This lesson is still being designed and assembled (Pre-Alpha version)

Trustworthy Repositories

Overview

Teaching: 0 min
Exercises: 0 min
Questions
  • What is a “trustworthy” repository?

  • What are the broad types of repositories?

  • How can you locate a trustworthy repository for your data?

  • What are things to consider as you decide on a repository?

Objectives
  • Identify the elements of a trustworthy repository

  • Navigate resources for finding trustworthy repositories across various disciplines

  • Learn the differences between generalist, disciplinary, and institutional repositories

  • Assess if a trusted repository is right for your data

What is a “Trustworthy” Repository?

As you have learned so far in this curriculum, the data curation process entails many steps that support the long-term sustainability and reuse of your research data. In this episode, you will learn why storing this compendium package in an appropriate location is a crucial step in ensuring that other researchers can find your data and research outputs and reuse them in the future. With a steadily increasing amount of data repositories available to researchers, it can be difficult to know which repository is right for your research data and will support keeping your data safeguarded and preserved. Lin et al. (2020) define a set of principles defining digital repositories that serve this function called the TRUST principles:

T - Transparency

R - Responsibility

U - User Focus

S - Sustainability

T - Technology

If a digital repository enacts these principles, you can reasonably consider it to be a trustworthy repository for your data. A helpful guiding framework for assessing if a digital repository exemplifies the TRUST principles is the CoreTrustSeal certification, which offers a catalogue of requirements that represent a trustworthy data repository for your research data. This catalogue includes 16 data repository requirements that are assessed in repositories and if the repository meets those requirements, it gains the CoreTrustSeal certification. In the “Things to Consider When Choosing a Repository” section below, the process of assessing the trustworthiness of a repository based on the CoreTrustSeal requirements are detailed.

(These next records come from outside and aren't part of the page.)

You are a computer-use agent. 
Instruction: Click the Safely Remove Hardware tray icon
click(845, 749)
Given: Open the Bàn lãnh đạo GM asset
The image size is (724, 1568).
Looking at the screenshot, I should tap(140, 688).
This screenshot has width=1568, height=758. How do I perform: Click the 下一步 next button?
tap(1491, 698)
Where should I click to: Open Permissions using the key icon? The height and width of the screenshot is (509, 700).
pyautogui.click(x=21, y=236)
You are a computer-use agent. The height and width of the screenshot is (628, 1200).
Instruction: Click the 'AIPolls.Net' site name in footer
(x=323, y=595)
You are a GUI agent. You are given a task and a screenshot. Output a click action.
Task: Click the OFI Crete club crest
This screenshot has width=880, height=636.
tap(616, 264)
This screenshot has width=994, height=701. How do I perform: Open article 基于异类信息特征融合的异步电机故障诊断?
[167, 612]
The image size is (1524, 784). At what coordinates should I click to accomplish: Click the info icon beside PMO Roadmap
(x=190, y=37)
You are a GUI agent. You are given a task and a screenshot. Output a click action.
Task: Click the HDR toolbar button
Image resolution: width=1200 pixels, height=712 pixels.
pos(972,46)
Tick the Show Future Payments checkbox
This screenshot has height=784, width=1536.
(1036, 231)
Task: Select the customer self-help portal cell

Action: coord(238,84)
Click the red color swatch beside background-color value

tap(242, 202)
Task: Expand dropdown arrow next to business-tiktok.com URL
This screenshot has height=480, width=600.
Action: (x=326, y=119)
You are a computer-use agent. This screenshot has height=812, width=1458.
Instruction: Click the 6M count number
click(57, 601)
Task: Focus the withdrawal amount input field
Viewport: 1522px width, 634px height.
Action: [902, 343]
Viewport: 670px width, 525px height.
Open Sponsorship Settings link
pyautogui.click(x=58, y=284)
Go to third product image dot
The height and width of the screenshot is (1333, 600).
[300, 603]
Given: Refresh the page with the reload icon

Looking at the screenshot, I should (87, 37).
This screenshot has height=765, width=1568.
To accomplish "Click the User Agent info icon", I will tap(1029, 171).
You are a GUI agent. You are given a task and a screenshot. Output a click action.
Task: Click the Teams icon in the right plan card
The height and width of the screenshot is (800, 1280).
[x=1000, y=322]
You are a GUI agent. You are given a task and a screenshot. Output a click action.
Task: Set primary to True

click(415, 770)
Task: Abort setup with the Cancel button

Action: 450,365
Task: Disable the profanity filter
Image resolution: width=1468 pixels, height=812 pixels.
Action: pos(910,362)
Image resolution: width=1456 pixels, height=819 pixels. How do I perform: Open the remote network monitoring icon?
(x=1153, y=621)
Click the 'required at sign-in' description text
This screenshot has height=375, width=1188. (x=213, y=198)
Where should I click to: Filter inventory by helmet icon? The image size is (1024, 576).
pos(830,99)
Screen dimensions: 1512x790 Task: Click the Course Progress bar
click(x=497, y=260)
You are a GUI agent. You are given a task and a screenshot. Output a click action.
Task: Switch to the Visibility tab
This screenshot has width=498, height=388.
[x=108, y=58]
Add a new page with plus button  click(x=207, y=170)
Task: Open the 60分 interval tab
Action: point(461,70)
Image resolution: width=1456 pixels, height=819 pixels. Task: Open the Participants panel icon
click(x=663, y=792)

Spotlight: Data Sharing Platforms - Are They Trustworthy Repositories?

There are many platforms available to researchers for storing and sharing their data, such as GitHub, Open Science Framework, and ArcGIS Online. However, can these platforms be considered trustworthy repositories? Information scientists and librarians often do not place these kinds of data sharing platforms in the same categories as other trustworthy repositories, despite their heavy usage as research compendium storage products. Data curators may need to discuss with researchers why a trustworthy repository is a better choice for the long-term preservation of their research compendium, based on the following reasons:

  1. While these platforms may have high visibility in some research areas (such as geospatial scientists sharing data in ArcGIS Online), they often do not adhere to the CoreTrustSeal requirements and the TRUST principles. This means that the data may not have the same assurances for long-term preservation, governance, and transparency as a trustworthy repository.

  2. Trustworthy repositories have dedicated personnel to support data depositors, which may not be the case with these kinds of data sharing platforms. Therefore, researchers may find themselves having to navigate data deposit issues without the advice and guidance of a data curator.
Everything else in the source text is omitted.